Sin futuro

El último hombre, meditabundo, chapoteó sobre el barro mezclado con ceniza y miró al cielo, dejando que las gotas de lluvia se mezclaran con sus lágrimas.

El último hombre acababa de ser testigo de la muerte del penúltimo hombre, y se sintió desolado, porque supo la responsabilidad que recaía sobre sus espaldas, a partir del mismo momento en que escuchó la última exhalación de su compañero: Debía reconstruir todo un planeta, solo, en los futuros días de penumbra, en las próximas oscuras y frías noches, sin ayuda, teniendo que dejarse acompañar por sus pensamientos de desesperación.

Y mientras cubría, a paso ligero, la distancia que lo separaba del campamento base, maldijo el día en que aceptó ser parte de una misión suicida, sabiendo que nunca volvería a su hogar, que estaba a demasiada distancia, porque no le quedaban recursos de supervivencia, porque cuando el comandante murió entre sus brazos se había esfumado su última oportunidad de hacerlo.
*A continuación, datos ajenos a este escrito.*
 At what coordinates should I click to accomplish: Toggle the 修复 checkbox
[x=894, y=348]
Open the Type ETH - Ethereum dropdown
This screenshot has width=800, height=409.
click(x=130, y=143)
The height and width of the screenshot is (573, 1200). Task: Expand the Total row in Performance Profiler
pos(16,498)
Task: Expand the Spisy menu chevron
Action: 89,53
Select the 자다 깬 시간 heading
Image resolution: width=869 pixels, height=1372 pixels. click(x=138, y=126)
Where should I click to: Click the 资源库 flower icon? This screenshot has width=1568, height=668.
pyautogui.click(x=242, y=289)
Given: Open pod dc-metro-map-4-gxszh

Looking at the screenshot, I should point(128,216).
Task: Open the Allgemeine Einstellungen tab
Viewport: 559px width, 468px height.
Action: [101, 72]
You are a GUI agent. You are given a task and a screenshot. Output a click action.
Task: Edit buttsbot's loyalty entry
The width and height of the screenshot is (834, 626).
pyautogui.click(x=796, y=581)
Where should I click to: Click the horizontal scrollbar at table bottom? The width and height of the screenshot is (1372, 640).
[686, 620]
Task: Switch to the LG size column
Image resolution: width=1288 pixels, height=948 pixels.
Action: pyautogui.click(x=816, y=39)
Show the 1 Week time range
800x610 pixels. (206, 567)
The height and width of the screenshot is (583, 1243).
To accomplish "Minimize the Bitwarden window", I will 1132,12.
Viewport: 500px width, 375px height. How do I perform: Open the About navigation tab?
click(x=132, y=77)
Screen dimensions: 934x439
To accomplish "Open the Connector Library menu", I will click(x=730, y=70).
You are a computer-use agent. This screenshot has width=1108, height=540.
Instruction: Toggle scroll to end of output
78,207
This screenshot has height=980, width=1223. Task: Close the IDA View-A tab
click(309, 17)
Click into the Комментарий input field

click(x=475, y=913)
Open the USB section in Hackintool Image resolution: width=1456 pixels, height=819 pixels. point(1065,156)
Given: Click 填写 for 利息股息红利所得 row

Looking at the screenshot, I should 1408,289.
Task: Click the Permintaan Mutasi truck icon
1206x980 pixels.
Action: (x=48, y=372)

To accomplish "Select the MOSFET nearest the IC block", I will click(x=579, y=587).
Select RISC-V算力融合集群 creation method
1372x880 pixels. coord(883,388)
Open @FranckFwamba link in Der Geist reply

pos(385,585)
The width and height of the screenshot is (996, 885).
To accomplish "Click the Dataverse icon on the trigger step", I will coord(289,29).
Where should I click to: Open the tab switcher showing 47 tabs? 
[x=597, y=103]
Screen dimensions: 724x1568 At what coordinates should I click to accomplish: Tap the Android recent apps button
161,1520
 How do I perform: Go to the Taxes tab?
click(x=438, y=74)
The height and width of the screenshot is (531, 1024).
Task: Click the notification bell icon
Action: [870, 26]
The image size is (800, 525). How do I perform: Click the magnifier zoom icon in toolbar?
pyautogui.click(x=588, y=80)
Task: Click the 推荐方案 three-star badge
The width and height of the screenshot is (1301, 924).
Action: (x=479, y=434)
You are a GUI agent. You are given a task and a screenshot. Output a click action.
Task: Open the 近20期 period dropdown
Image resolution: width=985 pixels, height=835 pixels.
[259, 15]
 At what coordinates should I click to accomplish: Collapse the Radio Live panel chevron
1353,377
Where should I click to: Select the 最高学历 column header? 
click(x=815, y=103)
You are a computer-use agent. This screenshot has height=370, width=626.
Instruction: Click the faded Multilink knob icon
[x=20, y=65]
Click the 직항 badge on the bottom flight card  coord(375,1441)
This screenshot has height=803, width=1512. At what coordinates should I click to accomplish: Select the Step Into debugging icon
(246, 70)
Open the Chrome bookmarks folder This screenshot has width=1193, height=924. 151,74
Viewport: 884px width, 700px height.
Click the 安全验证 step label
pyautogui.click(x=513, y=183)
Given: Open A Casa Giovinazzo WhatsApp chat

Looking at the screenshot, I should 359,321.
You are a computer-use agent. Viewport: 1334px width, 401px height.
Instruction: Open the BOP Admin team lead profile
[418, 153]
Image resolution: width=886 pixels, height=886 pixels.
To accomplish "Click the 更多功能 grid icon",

Emitiría el último mensaje por luz y esta vez sería un S.O.S. O más que un grito de socorro sería una proclamación de que se rendía. Y con él se rendiría la especie humana. Y mientras hundía sus botas en el barro pensó que no se merecían ninguna oportunidad. Ni en este ni en otro mundo.

Los relámpagos rojos le obligaron a forzar, aún más, el paso. Hasta que cayó de bruces, y no se levantó. Nunca se levantó. Y nunca nadie sabría que él había sido el último hombre. Porque ya no había más hombres para saberlo.

Y a poca distancia, el rayo lumínico lanzó un mensaje vacío. De un mundo vacío. Inerte. Sin futuro.

 

rayo rojo

 

 

¡Esa mosca!

No puedo matar a esa mosca.

No porque no se lo merezca por su aspecto impertinente ni por su zumbido deleznable. Ni porque digan que transmite enfermedades inclasificables y pretenciosas. 

Merece vivir, y morir también.

Pero yo no la voy a matar.

Quizás lo haría en defensa propia. Pero no es el caso. No creo que saque ningún tipo de arma y, además, sería desproporcionado el combate. Ella tan pequeña y yo tan gigante.

Se trata de lógica irrefutable: Si la mato, mis superiores se me echarán encima.

Y lo más seguro es que ellos se librarían de mí tras uno de esos juicios sumarísimos a los que nos tienen acostumbrados con ese tribunal militar de sentencias amañadas. 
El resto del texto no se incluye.